Exercise goal »
Write out, word for word, the line that contains "Task: Click the Setting button" and each line after it down to the last line of the data below. Include nothing more.
[[ Extracted entries open ]]
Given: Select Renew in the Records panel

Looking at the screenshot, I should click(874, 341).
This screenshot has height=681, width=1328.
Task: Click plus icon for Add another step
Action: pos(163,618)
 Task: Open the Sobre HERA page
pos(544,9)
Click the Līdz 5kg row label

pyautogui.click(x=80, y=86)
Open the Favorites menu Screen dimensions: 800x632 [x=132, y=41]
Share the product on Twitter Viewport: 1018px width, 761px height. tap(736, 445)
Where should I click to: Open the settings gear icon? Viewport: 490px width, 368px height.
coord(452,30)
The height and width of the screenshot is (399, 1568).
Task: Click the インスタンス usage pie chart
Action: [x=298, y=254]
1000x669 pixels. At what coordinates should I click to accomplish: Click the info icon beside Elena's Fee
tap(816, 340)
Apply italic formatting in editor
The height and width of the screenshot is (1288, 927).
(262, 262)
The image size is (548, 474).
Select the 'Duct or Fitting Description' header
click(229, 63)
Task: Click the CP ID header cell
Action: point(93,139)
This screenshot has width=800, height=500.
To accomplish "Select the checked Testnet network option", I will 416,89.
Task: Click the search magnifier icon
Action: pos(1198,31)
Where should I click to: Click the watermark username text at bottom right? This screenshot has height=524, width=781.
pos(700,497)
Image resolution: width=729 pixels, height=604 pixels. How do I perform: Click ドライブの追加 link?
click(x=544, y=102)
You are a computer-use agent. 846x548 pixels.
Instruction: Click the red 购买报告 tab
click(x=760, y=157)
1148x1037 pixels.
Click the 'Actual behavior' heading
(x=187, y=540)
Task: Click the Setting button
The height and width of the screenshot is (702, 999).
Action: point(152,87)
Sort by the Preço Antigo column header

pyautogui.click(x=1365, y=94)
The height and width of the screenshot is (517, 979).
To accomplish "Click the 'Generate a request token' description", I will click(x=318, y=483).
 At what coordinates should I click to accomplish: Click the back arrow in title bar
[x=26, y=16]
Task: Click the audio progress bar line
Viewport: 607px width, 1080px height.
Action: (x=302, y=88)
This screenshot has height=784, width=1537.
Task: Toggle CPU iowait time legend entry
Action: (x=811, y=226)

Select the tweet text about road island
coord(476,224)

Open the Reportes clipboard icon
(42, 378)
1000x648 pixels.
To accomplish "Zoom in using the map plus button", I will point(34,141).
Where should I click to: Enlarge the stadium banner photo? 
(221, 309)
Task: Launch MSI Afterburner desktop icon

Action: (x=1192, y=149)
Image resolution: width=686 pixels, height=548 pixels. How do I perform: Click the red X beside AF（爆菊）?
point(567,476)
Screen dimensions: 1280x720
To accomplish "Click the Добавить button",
[[ Extracted entries closed ]]
Finished exercise »
Task: Click the Setting button
The height and width of the screenshot is (702, 999).
Action: point(152,87)
Sort by the Preço Antigo column header

pyautogui.click(x=1365, y=94)
The height and width of the screenshot is (517, 979).
To accomplish "Click the 'Generate a request token' description", I will click(x=318, y=483).
 At what coordinates should I click to accomplish: Click the back arrow in title bar
[x=26, y=16]
Task: Click the audio progress bar line
Viewport: 607px width, 1080px height.
Action: (x=302, y=88)
This screenshot has height=784, width=1537.
Task: Toggle CPU iowait time legend entry
Action: (x=811, y=226)

Select the tweet text about road island
coord(476,224)

Open the Reportes clipboard icon
(42, 378)
1000x648 pixels.
To accomplish "Zoom in using the map plus button", I will point(34,141).
Where should I click to: Enlarge the stadium banner photo? 
(221, 309)
Task: Launch MSI Afterburner desktop icon

Action: (x=1192, y=149)
Image resolution: width=686 pixels, height=548 pixels. How do I perform: Click the red X beside AF（爆菊）?
point(567,476)
Screen dimensions: 1280x720
To accomplish "Click the Добавить button",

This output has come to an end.